Task goal ▸
Down to the last line, reproduce the records exactly.

**** Records for the exercise ****

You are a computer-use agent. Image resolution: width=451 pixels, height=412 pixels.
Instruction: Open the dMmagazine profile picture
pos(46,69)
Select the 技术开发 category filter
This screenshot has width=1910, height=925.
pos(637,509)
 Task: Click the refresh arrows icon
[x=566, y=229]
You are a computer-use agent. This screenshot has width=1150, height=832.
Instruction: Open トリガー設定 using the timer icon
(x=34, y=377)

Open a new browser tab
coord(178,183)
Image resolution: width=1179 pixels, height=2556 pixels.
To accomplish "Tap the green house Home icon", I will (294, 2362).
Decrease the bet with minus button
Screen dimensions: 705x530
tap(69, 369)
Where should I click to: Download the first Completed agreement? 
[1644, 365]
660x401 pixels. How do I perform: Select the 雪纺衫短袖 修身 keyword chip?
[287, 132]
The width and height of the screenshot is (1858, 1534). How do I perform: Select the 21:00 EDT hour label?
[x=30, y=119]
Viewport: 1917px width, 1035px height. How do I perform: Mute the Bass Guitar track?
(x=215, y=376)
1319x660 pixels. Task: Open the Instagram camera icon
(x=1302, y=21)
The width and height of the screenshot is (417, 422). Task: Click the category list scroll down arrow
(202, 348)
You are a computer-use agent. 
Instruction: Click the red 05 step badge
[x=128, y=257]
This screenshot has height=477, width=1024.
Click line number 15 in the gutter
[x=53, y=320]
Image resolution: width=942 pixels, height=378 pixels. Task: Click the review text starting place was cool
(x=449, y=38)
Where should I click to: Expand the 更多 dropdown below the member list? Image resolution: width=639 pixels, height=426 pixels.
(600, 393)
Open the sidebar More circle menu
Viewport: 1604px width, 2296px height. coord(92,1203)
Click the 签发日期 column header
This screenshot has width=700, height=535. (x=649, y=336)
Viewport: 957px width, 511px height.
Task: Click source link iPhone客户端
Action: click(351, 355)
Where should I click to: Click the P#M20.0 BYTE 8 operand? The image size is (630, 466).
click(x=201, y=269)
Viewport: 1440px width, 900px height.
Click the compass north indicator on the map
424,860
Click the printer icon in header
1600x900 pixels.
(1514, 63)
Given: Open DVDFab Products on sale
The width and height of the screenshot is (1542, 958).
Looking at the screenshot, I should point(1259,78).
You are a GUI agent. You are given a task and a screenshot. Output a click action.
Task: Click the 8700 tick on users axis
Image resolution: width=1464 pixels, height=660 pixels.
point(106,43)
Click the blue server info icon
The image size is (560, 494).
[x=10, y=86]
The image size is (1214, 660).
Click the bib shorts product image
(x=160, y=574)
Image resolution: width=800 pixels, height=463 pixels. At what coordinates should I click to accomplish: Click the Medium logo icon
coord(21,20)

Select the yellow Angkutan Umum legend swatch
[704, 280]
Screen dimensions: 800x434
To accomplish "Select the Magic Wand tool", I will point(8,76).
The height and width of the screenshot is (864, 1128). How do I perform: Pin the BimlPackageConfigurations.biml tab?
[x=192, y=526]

****

Solution to the exercise ▸
You are a computer-use agent. Image resolution: width=451 pixels, height=412 pixels.
Instruction: Open the dMmagazine profile picture
pos(46,69)
Select the 技术开发 category filter
This screenshot has width=1910, height=925.
pos(637,509)
 Task: Click the refresh arrows icon
[x=566, y=229]
You are a computer-use agent. This screenshot has width=1150, height=832.
Instruction: Open トリガー設定 using the timer icon
(x=34, y=377)

Open a new browser tab
coord(178,183)
Image resolution: width=1179 pixels, height=2556 pixels.
To accomplish "Tap the green house Home icon", I will (294, 2362).
Decrease the bet with minus button
Screen dimensions: 705x530
tap(69, 369)
Where should I click to: Download the first Completed agreement? 
[1644, 365]
660x401 pixels. How do I perform: Select the 雪纺衫短袖 修身 keyword chip?
[287, 132]
The width and height of the screenshot is (1858, 1534). How do I perform: Select the 21:00 EDT hour label?
[x=30, y=119]
Viewport: 1917px width, 1035px height. How do I perform: Mute the Bass Guitar track?
(x=215, y=376)
1319x660 pixels. Task: Open the Instagram camera icon
(x=1302, y=21)
The width and height of the screenshot is (417, 422). Task: Click the category list scroll down arrow
(202, 348)
You are a computer-use agent. 
Instruction: Click the red 05 step badge
[x=128, y=257]
This screenshot has height=477, width=1024.
Click line number 15 in the gutter
[x=53, y=320]
Image resolution: width=942 pixels, height=378 pixels. Task: Click the review text starting place was cool
(x=449, y=38)
Where should I click to: Expand the 更多 dropdown below the member list? Image resolution: width=639 pixels, height=426 pixels.
(600, 393)
Open the sidebar More circle menu
Viewport: 1604px width, 2296px height. coord(92,1203)
Click the 签发日期 column header
This screenshot has width=700, height=535. (x=649, y=336)
Viewport: 957px width, 511px height.
Task: Click source link iPhone客户端
Action: click(351, 355)
Where should I click to: Click the P#M20.0 BYTE 8 operand? The image size is (630, 466).
click(x=201, y=269)
Viewport: 1440px width, 900px height.
Click the compass north indicator on the map
424,860
Click the printer icon in header
1600x900 pixels.
(1514, 63)
Given: Open DVDFab Products on sale
The width and height of the screenshot is (1542, 958).
Looking at the screenshot, I should point(1259,78).
You are a GUI agent. You are given a task and a screenshot. Output a click action.
Task: Click the 8700 tick on users axis
Image resolution: width=1464 pixels, height=660 pixels.
point(106,43)
Click the blue server info icon
The image size is (560, 494).
[x=10, y=86]
The image size is (1214, 660).
Click the bib shorts product image
(x=160, y=574)
Image resolution: width=800 pixels, height=463 pixels. At what coordinates should I click to accomplish: Click the Medium logo icon
coord(21,20)

Select the yellow Angkutan Umum legend swatch
[704, 280]
Screen dimensions: 800x434
To accomplish "Select the Magic Wand tool", I will point(8,76).
The height and width of the screenshot is (864, 1128). How do I perform: Pin the BimlPackageConfigurations.biml tab?
[x=192, y=526]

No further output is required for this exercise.